Democracy Or Anarchy
by Charlotte Wilson

Democracy is the political theory that assumes that all members of a community meet as equals on equal terms, but that nevertheless the majority have an absolute right to over-rule the minority. And it is worthwhile to look closely into the real significance of this curious non sequitur, which starting with the formula of free association ends with the formula of authority.

Where does the majority get its absolute right from? Right is a dubious word that one gets in the way of using without explanation; but I suppose that we mean by it in a general way, a claim put forward by members of a society and allowed by the rest, either because they feel it to be just or because they are afraid or unwilling to contest it - a socially recognised claim in fact. It is often said that men have no rights as against one another individually and collectively but such as they are able to maintain by superior force. And I think that though this barbarous and inhuman theory is perfectly untrue of many social rights, it is the universal explanation of the acceptance of a claim to rule. But can majority rule claim its right on these grounds?
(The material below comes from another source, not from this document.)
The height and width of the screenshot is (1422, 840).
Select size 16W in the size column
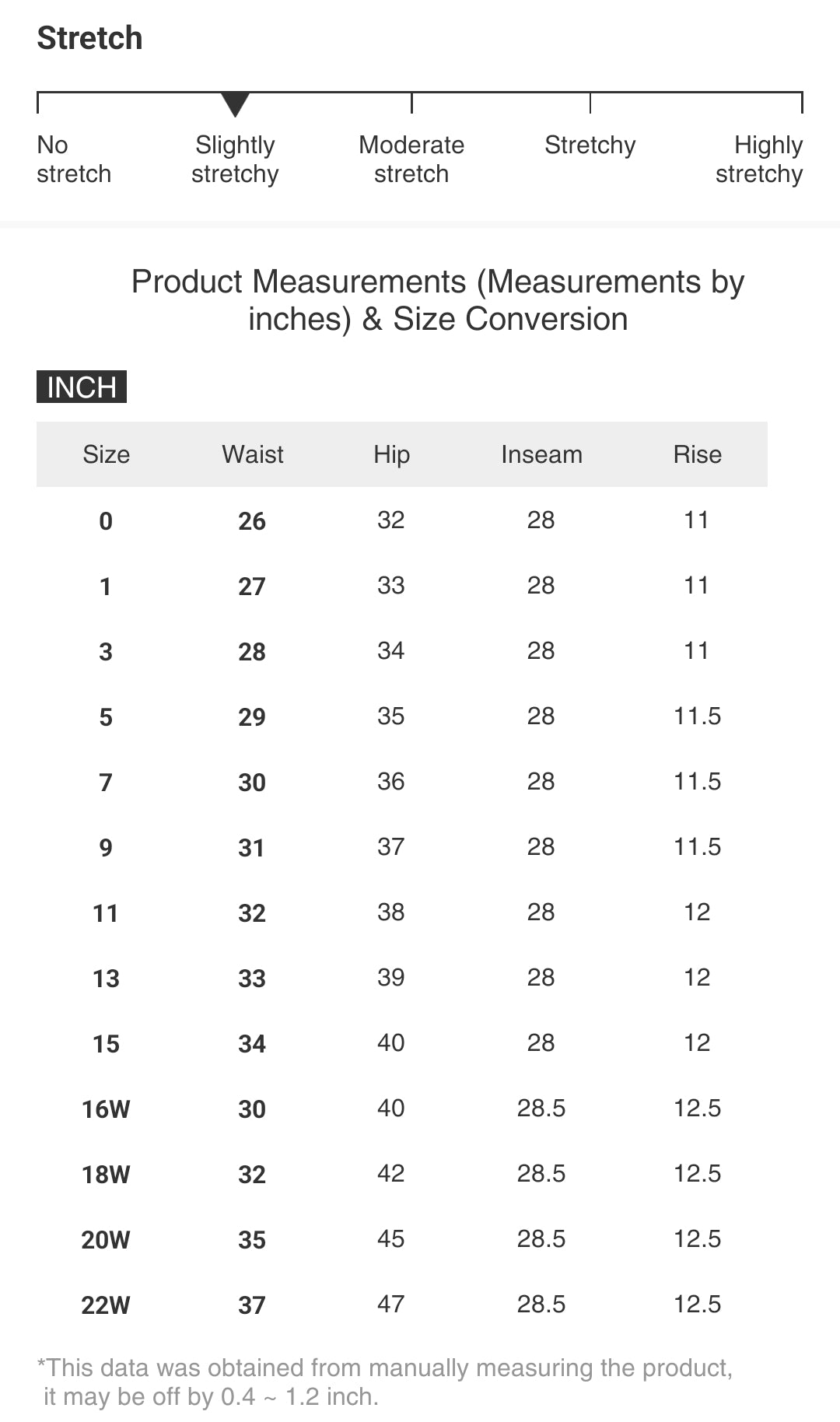(107, 1109)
Is it not a plain and obvious truth that supremacy in brute force by no means rests with the majority. History and daily life show us examples thick as blackberries of an energetic and resolute minority utterly defeating the majority in the most desperate trials of actual physical strength, ever since the days when a handful of Greeks defeated the mighty hosts of Persia on the plain of Marathon and Horatius and his two comrades held the Tiber bridge against the army of Lars Porsena. Providence fights on the side of the strongest battalion, but not by any means on those of the largest. And this is even more obviously true when the contest is transferred to the intellectual field.

No; the history of authority has consisted of a series of minority rules, each one of which has existed in virtue of the superior possession of the real strength of vital energy in one form or another. And where is the evidence that the dominating force is about to become or is becoming the portion of the majority? The majority today retains the relation it has always retained to the energetic minority of the population. It represents the dead blight of a blind adherence to habit and custom, of insensibility, dullness and apathy, of lazy inclination to avoid all responsibility, all reform, all enlightenment, in fact all departure from the beaten track, all need for unwonted exertion even in thought. If it is to exercise authority it will exercise it only by the dead weight of inertia, the blind force of unreasoning and irresponsible stupidity - in the sense, in fact, in which it exercises it now and always has exercised it.
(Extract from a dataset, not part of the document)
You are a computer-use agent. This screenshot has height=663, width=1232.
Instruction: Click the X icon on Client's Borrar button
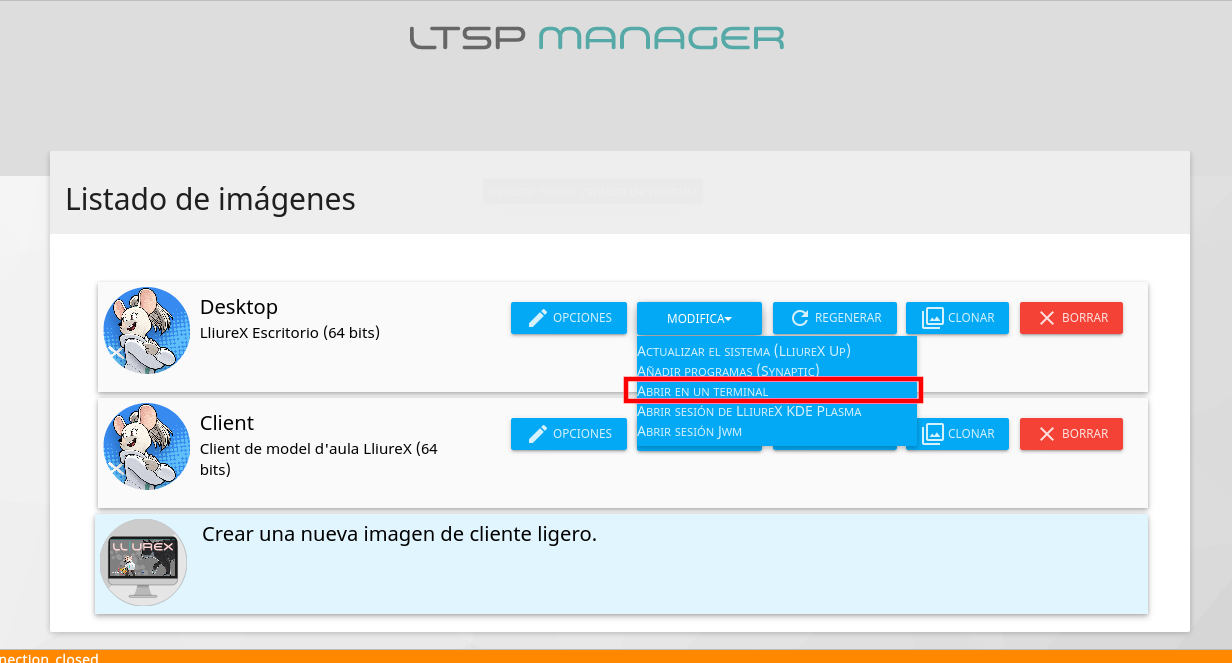1047,434
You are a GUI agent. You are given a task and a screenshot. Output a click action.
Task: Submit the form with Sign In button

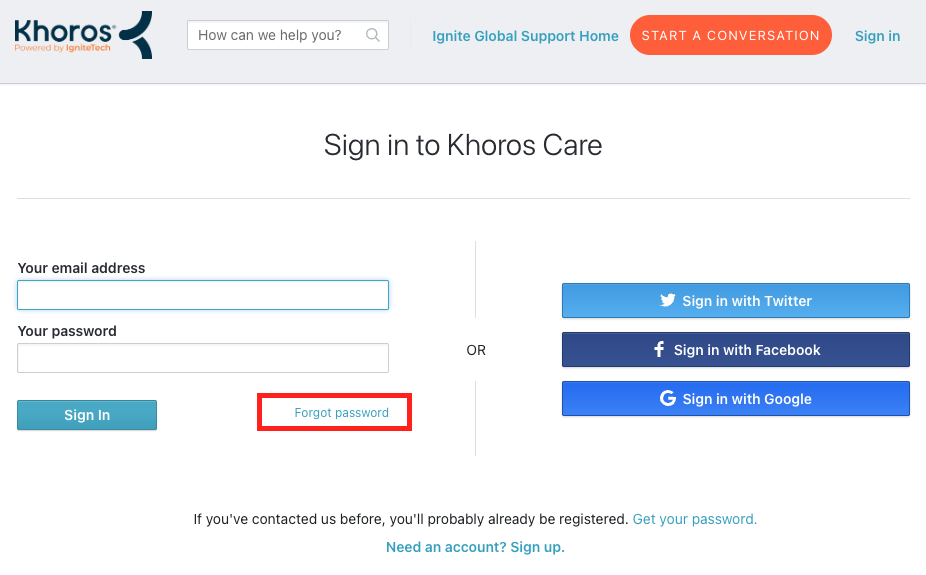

No doubt "the public collectively", as Mill says, "is abundantly ready to impose not only its generally narrow views of its own interests, but its abstract opinion and even its tastes upon individuals." And if it has machinery at command for doing this without trouble it will oppress without mercy. Do you think that the majority of American citizens were any more unwilling that the Chicago men or John Brown should be hanged than the majority of Jews that Christ should be crucified? Do you think that a plebiscite of London citizens, or the inhabitants of England would maintain the right of meeting in Trafalgar Square? In the name of human progress and the spontaneous individual initiative on which it depends, we may thank our stars that the majority as yet show no sign of acquiring that right to rule founded on superior force. But if the theory of democracy or the rule of the majority cannot be based on the appeal to force which has been the basis of all other over-ruling, what, then is its basis? Shall we say expediency? It is a first approximation - a blundering attempt to return to the principle of free association, still hampered by the ideas of authority yet current in society. On all occasions for common action, or where a general understanding is desirable, one must have some principle of decision and the recent development of social feeling has rendered an appeal to the old species of authority as morally odious, as it is intellectually contemptible. It is a matter of common experience that men, like sheep and all other gregarious and social animals, have a pretty general tendency to go in masses and act together unless they are prevented by some abnormal division of interests. Each one of us is inclined by our social feeling to like in a general way to do what the rest like. In ninety-nine cases out of a hundred where a number of people are met together to decide upon some common course of conduct, they will all in the end come to some definite decision in favour of one thing; because those who were at one time inclined to dissent, prefer in the end to act with the majority, if the matter is of practical importance; not because they are forced to do so by the majority over-ruling, but because the largest body of opinion has so much weight with them that they choose not to act contrary to it.

We all admit this general fact. It would be quite impossible to take any common action at all if it were not so. But the special theory of democracy is that the general tendency of humanity which becomes so apparent whenever men associate on anything like terms of economic equality, should be made by men into an arbitrary law of human conduct to be enforced not only in the ninety-nine cases where nature enforces it, but by the arbitrary methods of coercion in the hundredth where she doesn't. And for the sake of the hundredth case, for the sake of enforcing this general natural tendency where nature does not enforce it, democrats would have us retain in our political relation that fatal principle of the authority of man over man which has been the cause of confusion and disorder, of wrong and misery in human societies since the dawn of history.

"Men are not social enough to do without it," it has been said. For our part we do not know when they will be social enough to do with it. Experience has not yet revealed the man who could be safely trusted with power over his fellows; and majority rule is nothing else in practice than putting into the hands of ambitious individuals the opportunity to crush their fellows by the dead weight of the blind mass of which we have spoken.